Problem description: Copy out exactly the lines spanning the line with "You are a computer-use" to the line with "This screenshot has height=742, width=1568.", inclusive, from the data underneath, with no pictures.

Data shown:
☆ ☆ ☆ ☆

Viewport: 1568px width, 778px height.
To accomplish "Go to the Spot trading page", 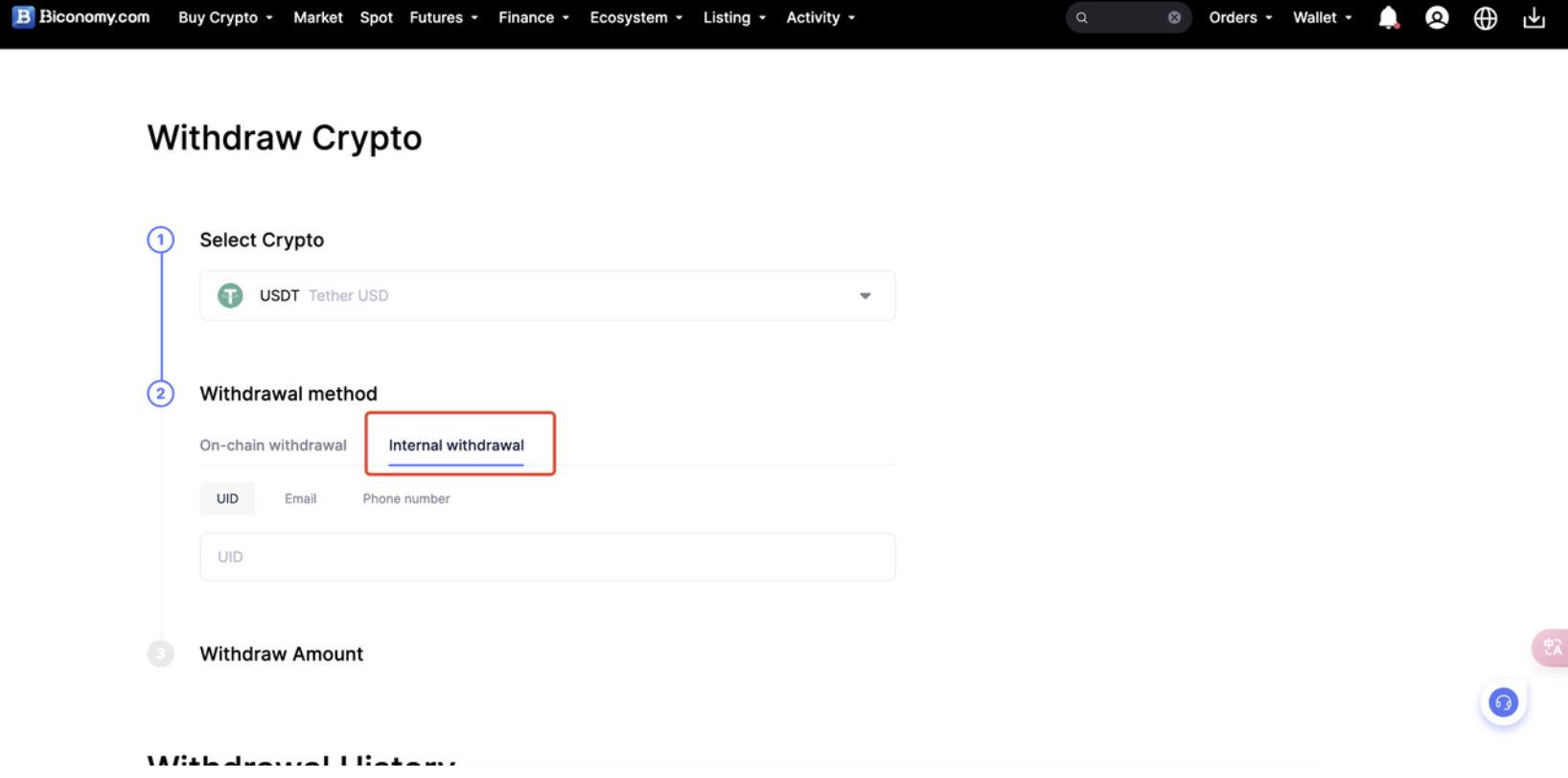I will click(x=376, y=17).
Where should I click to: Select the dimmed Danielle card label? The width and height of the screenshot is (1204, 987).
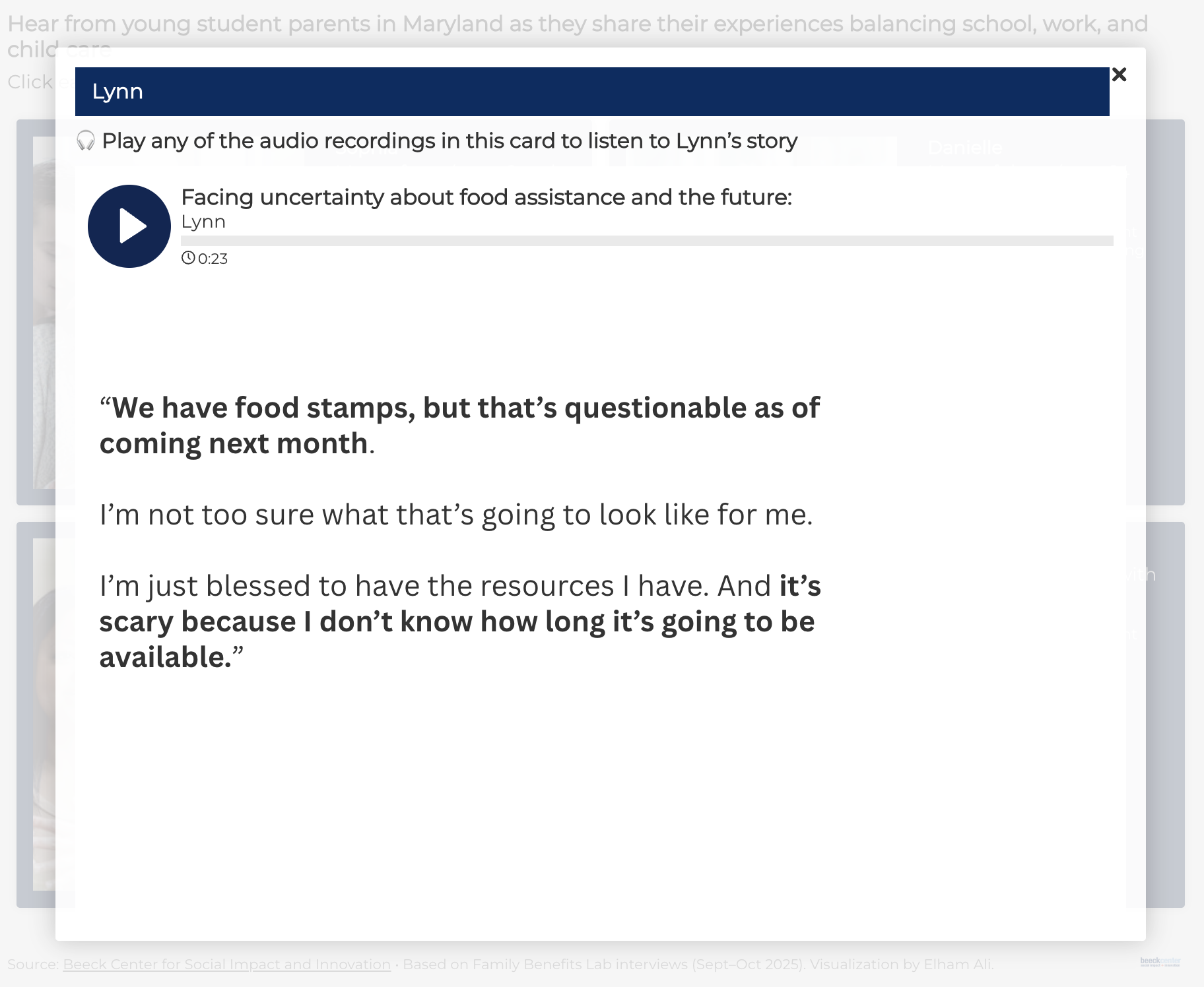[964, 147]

☆ ☆ ☆ ☆

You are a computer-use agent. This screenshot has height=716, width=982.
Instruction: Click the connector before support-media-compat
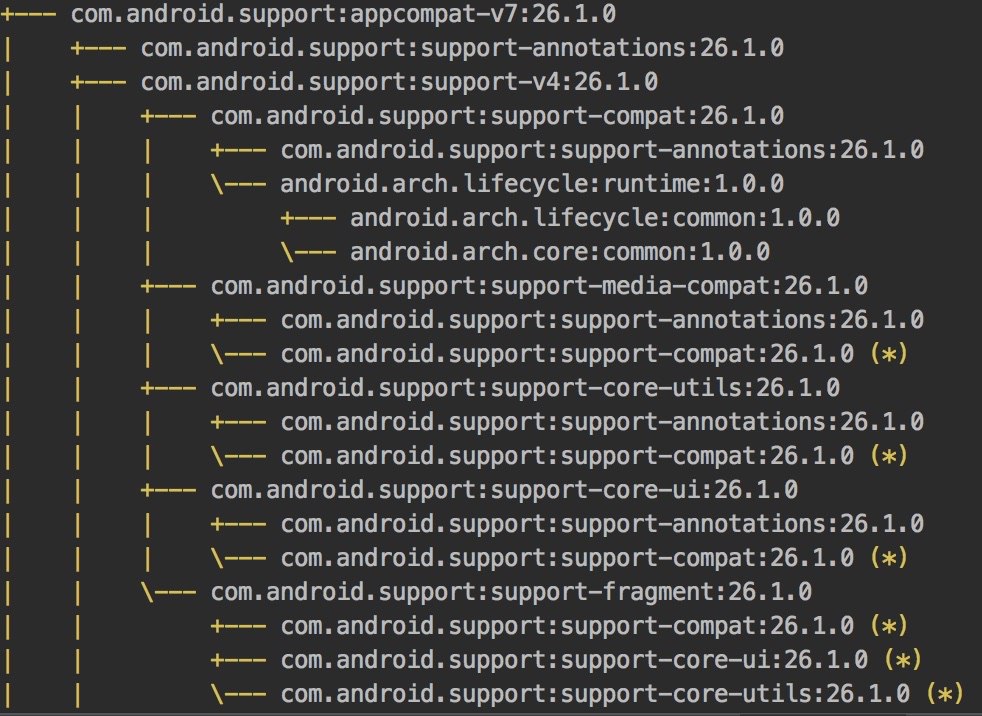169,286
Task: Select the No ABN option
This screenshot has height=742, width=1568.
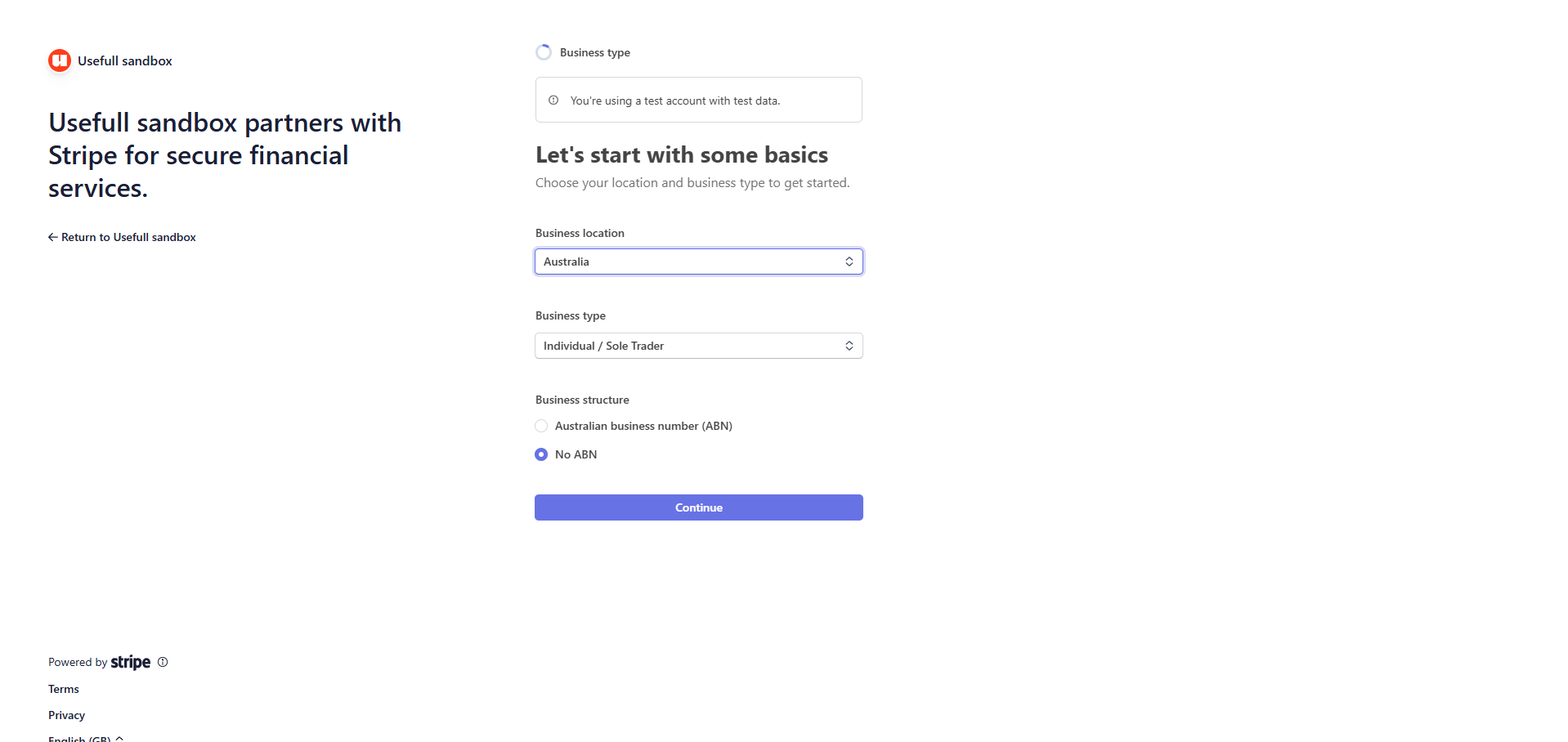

☆ ☆ ☆ ☆

Output below:
You are a computer-use agent. This screenshot has height=716, width=982.
Instruction: Click the connector before support-media-compat
169,286
Task: Select the No ABN option
This screenshot has height=742, width=1568.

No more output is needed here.